The students’ close reading produced fascinating results. They noted that the politeness and kindness of Changez’ voice was “weird” as well as “suspicious”. After looking at what was most evident – clothing, the exotic setting, the tea – we moved on to other aspects of the reading. The mood was noticeable: the heat, the tattered upholstery and other features of the novel’s exotic setting. The students then mentioned the narrator’s hesitation, the fear of causing offence and his wanting to impress as examples of the foreign.

The elephant in the room

I then asked the students to apply some more pressure to this idea of the foreign. I suggested that they try to put into words what is only inferred in these pages.

Suddenly, the discussion became far more outspoken. It was obvious, some said, that the two men, one American and one Muslim Pakistani, were on different sides. One looked like a fundamentalist terrorist, they said, and the other a CIA operative.
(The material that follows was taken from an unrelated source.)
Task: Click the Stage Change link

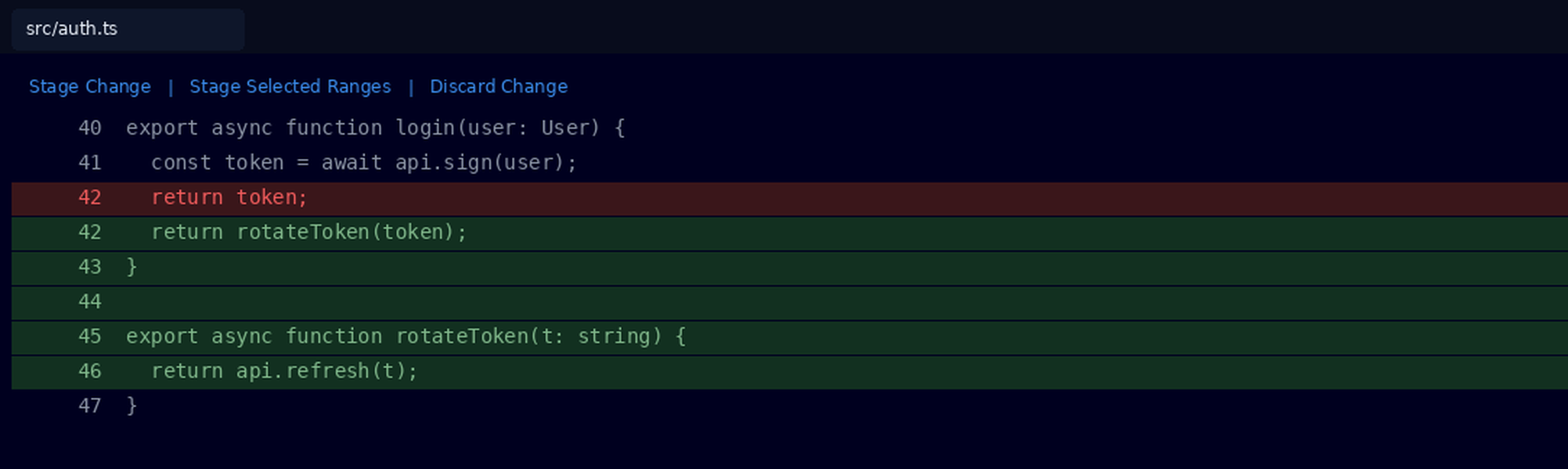Action: click(90, 86)

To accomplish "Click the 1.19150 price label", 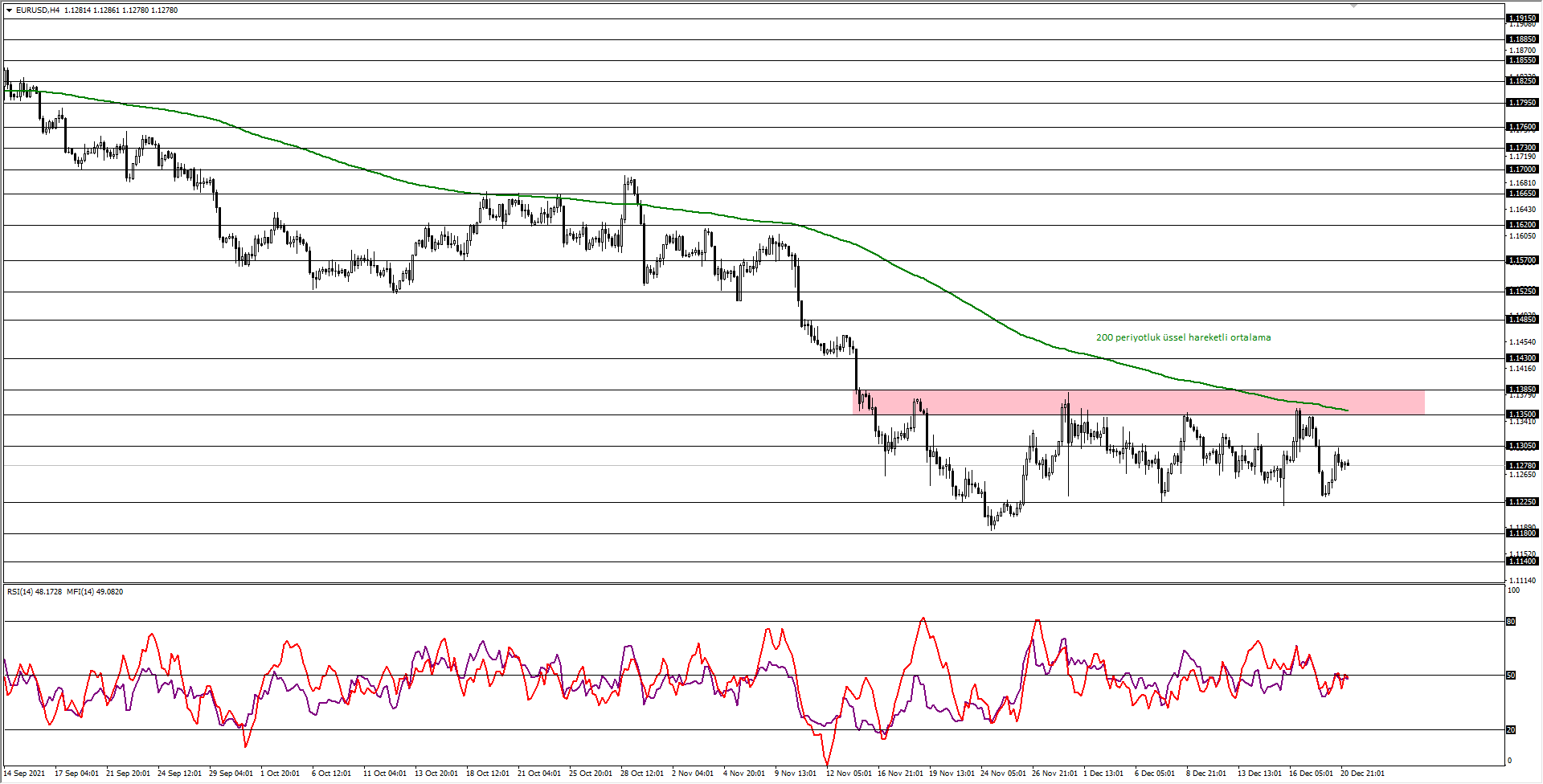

In fact, there is very little to suggest anything other than that the novel is about a polite conversation between a Muslim and a non-Muslim. I began to suspect that the novel relies on readers to bring something into the scene to fill out what it does not mention.

So, what could that something be to those growing up in the shadow of the “War on Terror”?

These secondary school students live in a world in which the novel’s presentation of generosity and kindness mixed with deferential caution between strangers is suspicious. The students came to this conclusion via a short humorous detour in which the headmaster pointed out what was possibly suspicious about his own beard. “That’s not the same thing,” I heard someone say.

Hamid’s novel refuses to mention explicitly the all-too-familiar preconceptions of a post-9/11 world. Instead, as some students discovered, the novel draws attention to what we feel but rarely put into words. It’s almost as if there is so much unmentioned within the novel, and so much silence in the community, that something has to give.

I’m wondering if, by not mentioning the war, the novel actually provokes us to think about what we need to be discussing and debating more fully. This is an especially urgent task as Australia considers increased military involvement in the Middle East.